I adjusted my shoulder rest, and that seemed to help a little to the bouncing of the bow but it didn't solve it entirely. I guess I got a lot of practice ahead. You're right about getting a teacher. The only problem at the moment is that the local music school is on summer break so it might be difficult to find a teacher during the summer. But I'll be definitely getting one when the school continues.


----------



## Frasier

It's practice, really. A similar thing will happen when you start position changing - moving the left hand up and down the fingerboard to get the higher notes. You gradually find you jar the fingerboard less as you go along.

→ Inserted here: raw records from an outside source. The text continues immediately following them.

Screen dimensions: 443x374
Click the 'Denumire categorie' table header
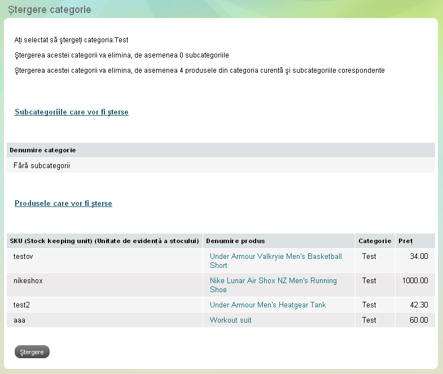coord(43,150)
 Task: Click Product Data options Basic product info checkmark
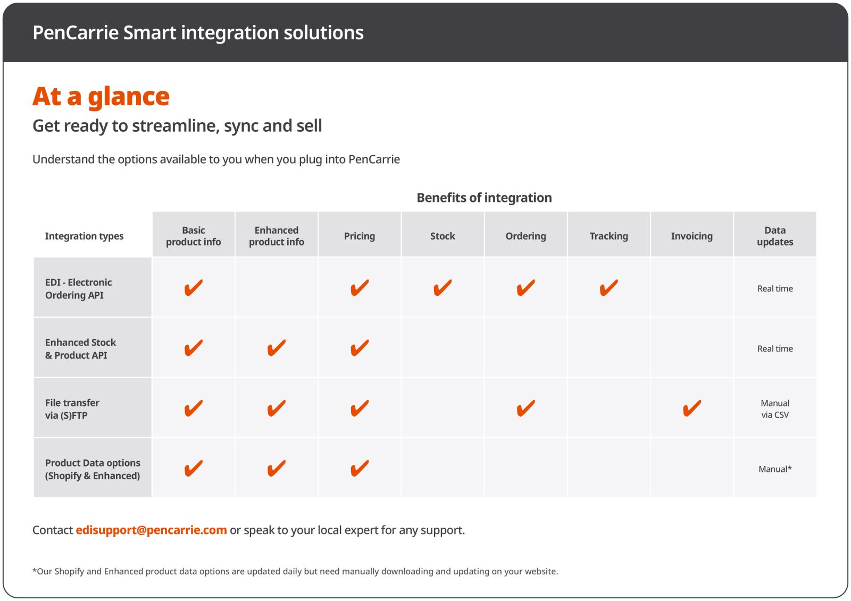[x=194, y=469]
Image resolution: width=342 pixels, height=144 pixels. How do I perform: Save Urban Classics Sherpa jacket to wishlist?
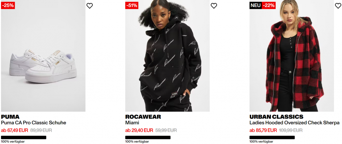pyautogui.click(x=338, y=6)
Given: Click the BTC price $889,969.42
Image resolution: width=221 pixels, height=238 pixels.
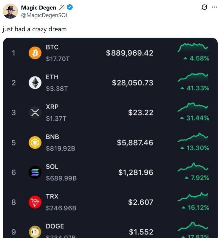Looking at the screenshot, I should click(130, 53).
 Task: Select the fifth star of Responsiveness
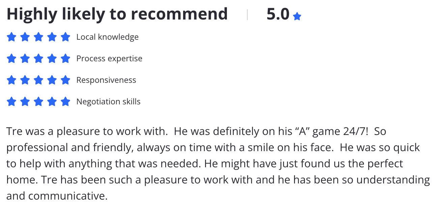coord(65,80)
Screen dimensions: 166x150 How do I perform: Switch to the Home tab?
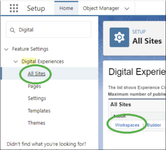pyautogui.click(x=66, y=8)
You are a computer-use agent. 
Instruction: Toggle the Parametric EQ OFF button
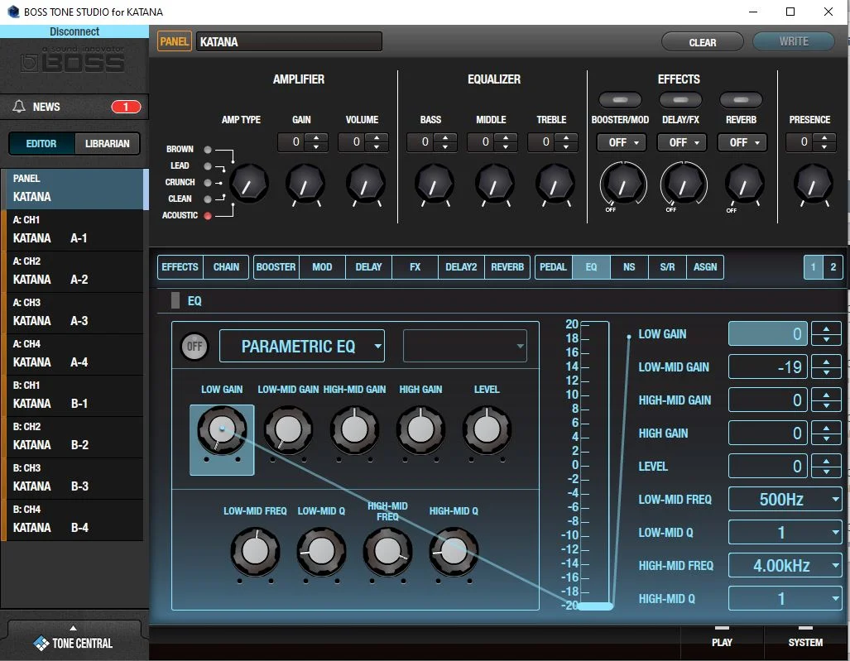pos(194,347)
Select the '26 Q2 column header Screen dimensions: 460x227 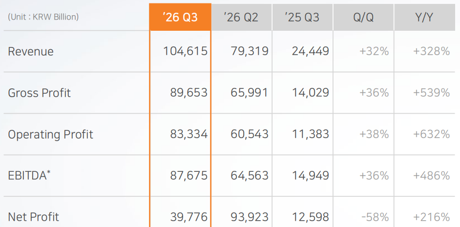click(241, 17)

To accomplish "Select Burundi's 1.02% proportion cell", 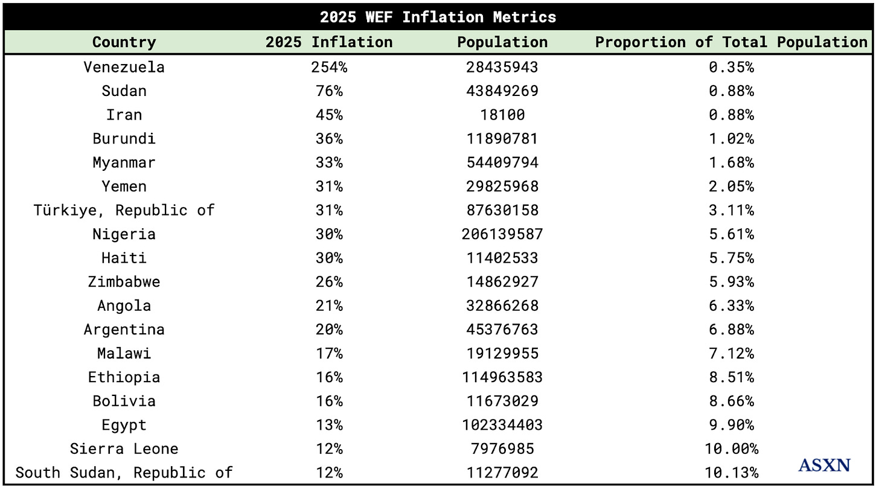I will point(731,139).
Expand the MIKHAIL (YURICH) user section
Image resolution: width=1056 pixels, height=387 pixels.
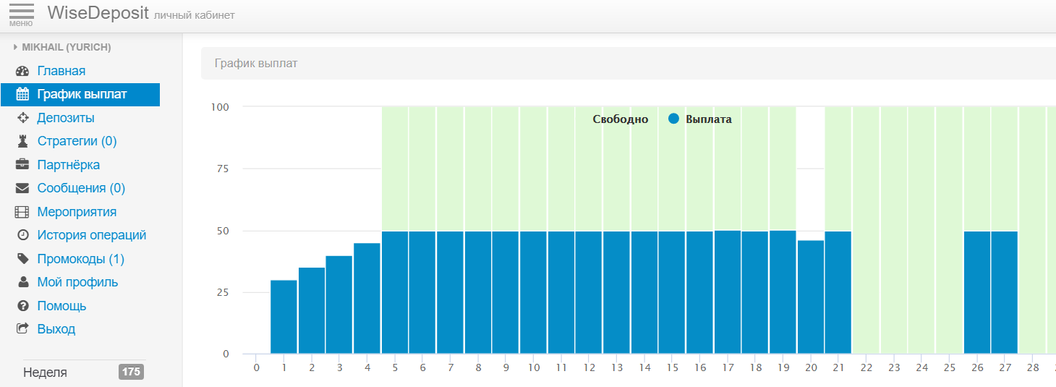click(62, 47)
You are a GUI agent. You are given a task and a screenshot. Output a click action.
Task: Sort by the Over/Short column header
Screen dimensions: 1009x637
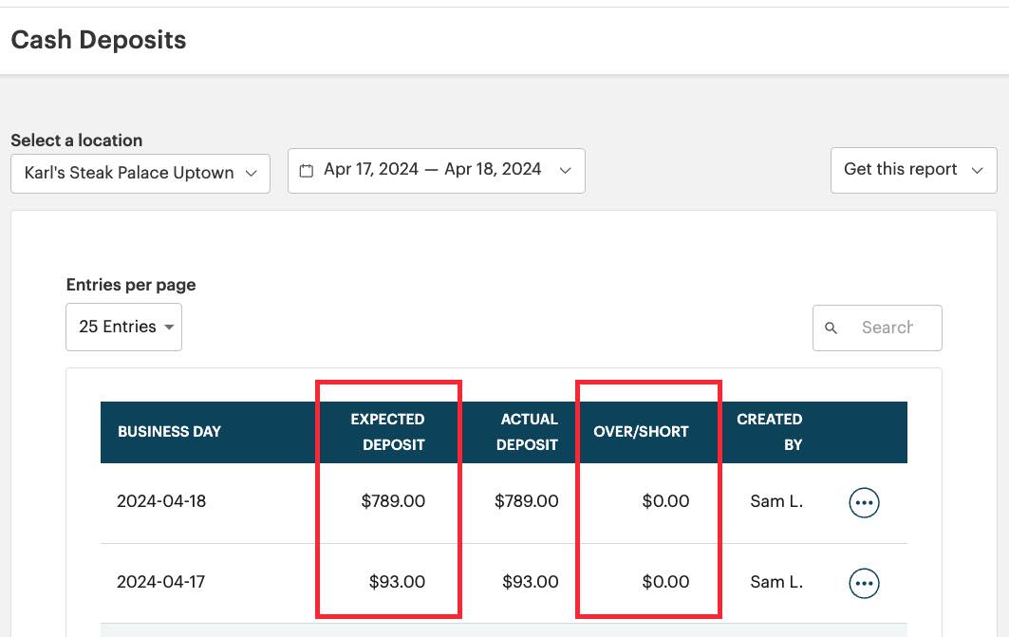(x=641, y=432)

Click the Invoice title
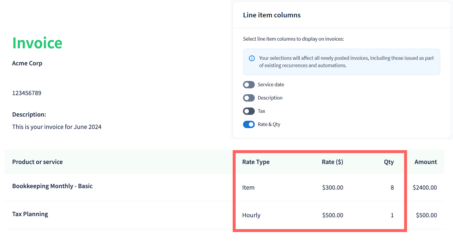(x=37, y=43)
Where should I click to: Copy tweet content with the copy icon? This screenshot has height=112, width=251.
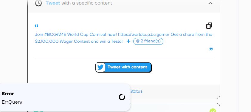coord(209,26)
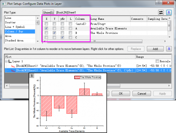The image size is (176, 133).
Task: Click the OK button
Action: [121, 94]
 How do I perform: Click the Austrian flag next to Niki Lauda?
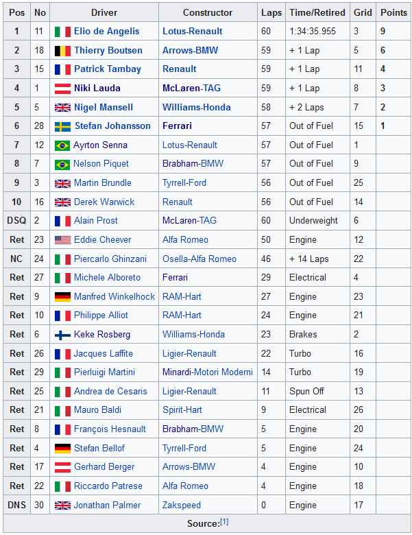[62, 88]
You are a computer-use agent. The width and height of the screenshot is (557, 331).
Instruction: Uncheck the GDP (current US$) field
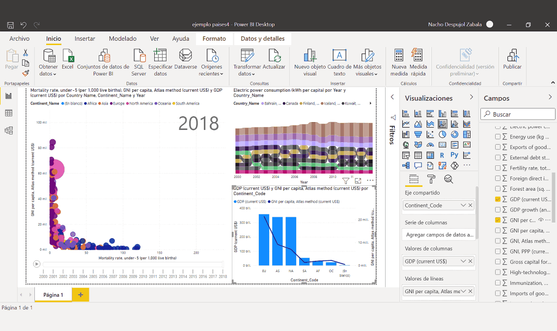pyautogui.click(x=498, y=199)
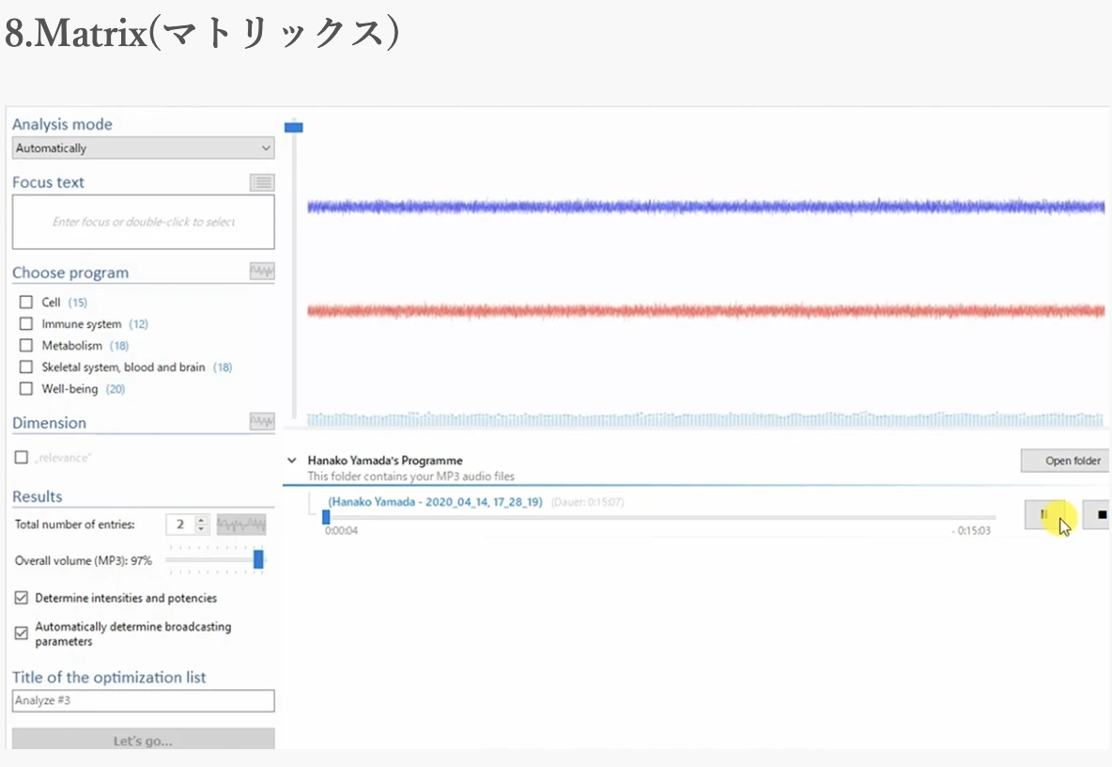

The main thing is to get the bowing right - this is a serious source of bad habits. For part of your practice, work on the open strings. Use the whole of the bow from the heel to the tip. This means using right shoulder, arm and wrist flexibly. When the tip is on the strings, the right arm is almost straight (except at the wrist of course). When at the heel the elbow is quite bent. The bow should be parallel to the bridge at all times with the stick sloping _slightly_ away from you and maybe 2-3cms from the bridge.

Don't apply a lot of pressure. When the dynamic is p/pp, the bow moves slower, when f and above move it faster. Sure, you'll exert a little more pressure for louder notes but this can coarsen the tone. Play a tiny bit closer to the bridge for loud notes.

Anyway, enough of me. Here's a site that might help if you have broadband. If not, the lessons will take a long time to download. Click "master classes". He starts from the first steps.

http://violinmasterclass.com/mc_menu.php

Edit - he refers to the Kreutzer violin studies which are used as exercises in this instance.


----------



## crimson

Wow, thanks for the link. It really seems helpful! I'll be browsing the site thoroughly


----------



## Morigan

As an amateur violin student myself, I'll tell you this. Don't expect to do vibrato any soon. This isn't like a cello. According to my teacher and most professionals I asked, it takes years to be able to do it (at least correctly!)


----------



## Luximus

vibrato: practice it against the wall. Relax your fingers. The true vibrato comes from the first join of your finger. You need to relax your hand enough to let it vibrate. Also, the vibrato isn't a forward-backward motion. It's a circular motion. You are using the pad of your finger as a pivot point to move your first joint counterclockwise. I'm not the master of the vibrato yet, but if you take a look at heifetz' vibrato, you'll see how fast his first finger joint moves.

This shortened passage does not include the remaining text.